Let ABCDE be the given pentagon, which is equilateral and equiangular.
It is required to circumscribe a circle about the pentagon ABCDE.
Bisect the angles BCD and CDE by the straight lines CF and DF respectively. Join the straight lines FB, FA, and FE from the point F at which the straight lines meet to the points B, A, and E.
Then in manner similar to the preceding it can be proved that the angles CBA, BAE, and AED are also bisected by the straight lines FB, FA, and FE respectively.
Now, since the angle BCD equals the angle CDE, and the angle FCD is half of the angle BCD, and the angle CDF half of the angle CDE, therefore the angle FCD also equals the angle CDF, so that the side FC also equals the side FD.

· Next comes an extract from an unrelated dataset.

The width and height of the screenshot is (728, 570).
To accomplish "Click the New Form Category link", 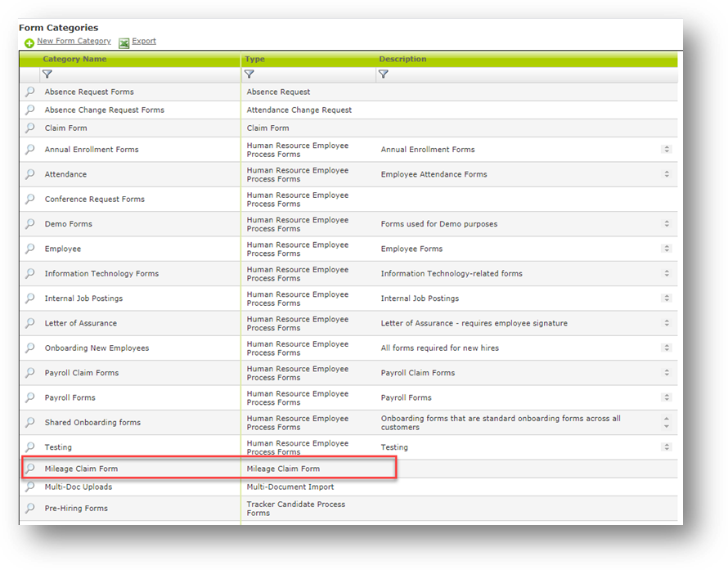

Similarly it can be proved that each of the straight lines FB, FA, and FE also equals each of the straight lines FC and FD. Therefore the five straight lines FA, FB, FC, FD, and FE equal one another.
Therefore the circle described with center F and radius one of the straight lines FA, FB, FC, FD, or FE also passes through the remaining points, and is circumscribed.
Let it be circumscribed, and let it be ABCDE.
Therefore a circle has been circumscribed about the given equilateral and equiangular pentagon.
This construction is used in propositions XIII.8 and XIII.18.